Celebrities including Angela Bassett speak at the opening ceremony of the National Museum of African-American History.
(SMITHSONIAN INSTITUTION) – Celebrities including Angela Bassett and singer Patti Labelle appeared at the opening ceremony of the National Museum of African-American History on Saturday (September 24).
U.S. President Barack Obama was the keynote speaker at the lavish ceremony which also featured former Presidents George W. Bush and was attended by an audience of luminaries.
Actors Robert DeNiro and Angela Bassett read out quotes from civil icons like Rosa Parks and Ida B. Wells.
The bronze-colored museum’s showcase sits on Washington’s National Mall, and the 36,000 items in the collection range from trade goods used to buy slaves in Africa to a segregated railway car from the 1920s and a red Cadillac convertible belonging to rock ‘n’ roll pioneer Chuck Berry.

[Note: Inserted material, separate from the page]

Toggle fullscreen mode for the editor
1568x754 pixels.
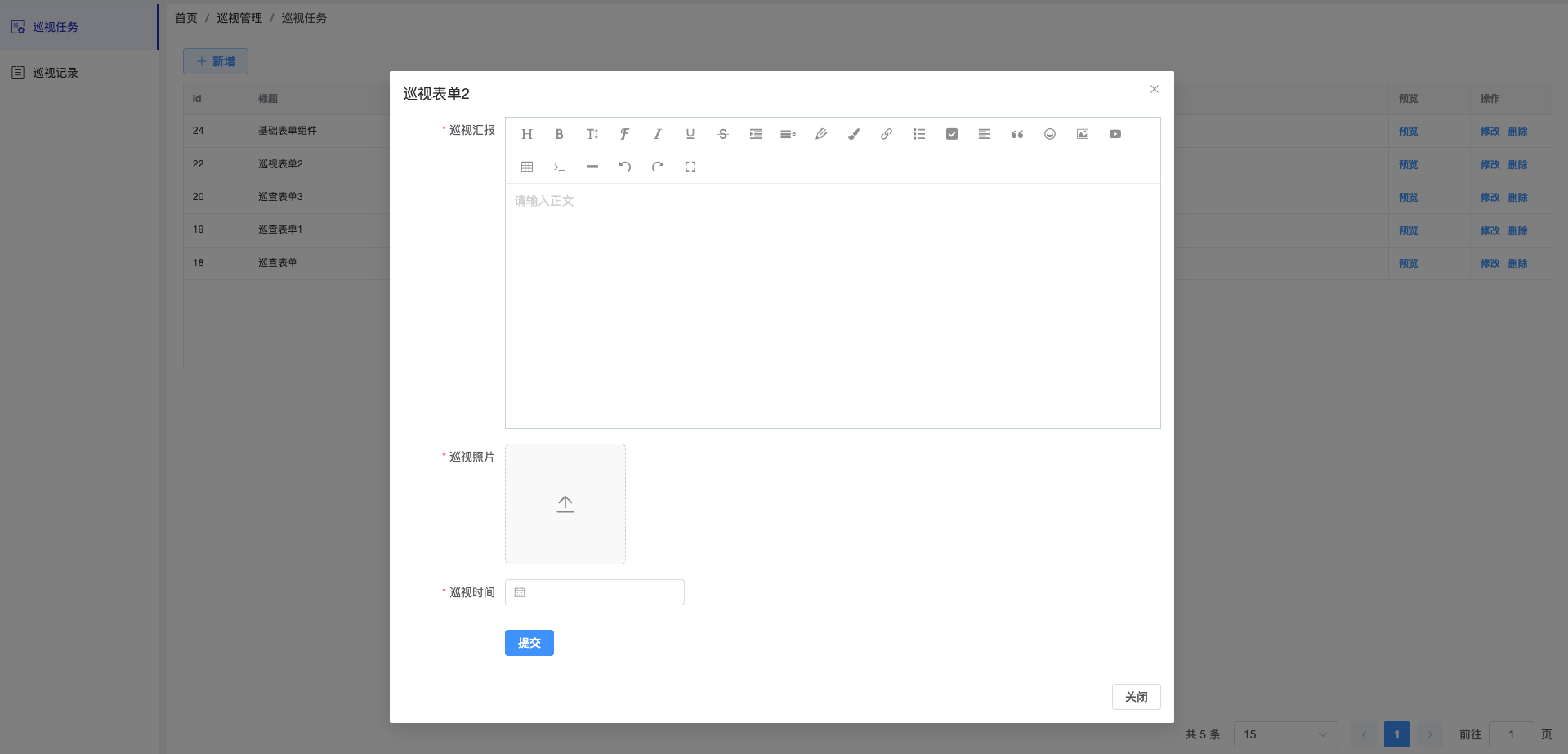(x=690, y=167)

Singer Patti Labelle sang the Sam Cooke classic A Change is Gonna Come, which became a civil rights anthem in the 1960s.
Talk show host Oprah Winfrey and actor Will Smith also spoke at the opening, taking turns reading out quotes from well-known African-American writers and personalities.
The opening of the museum on the Washington D.C., National Mall on Saturday comes at a time of heightened racial tensions in the country, much of it centered around controversy over police killings of African-Americans.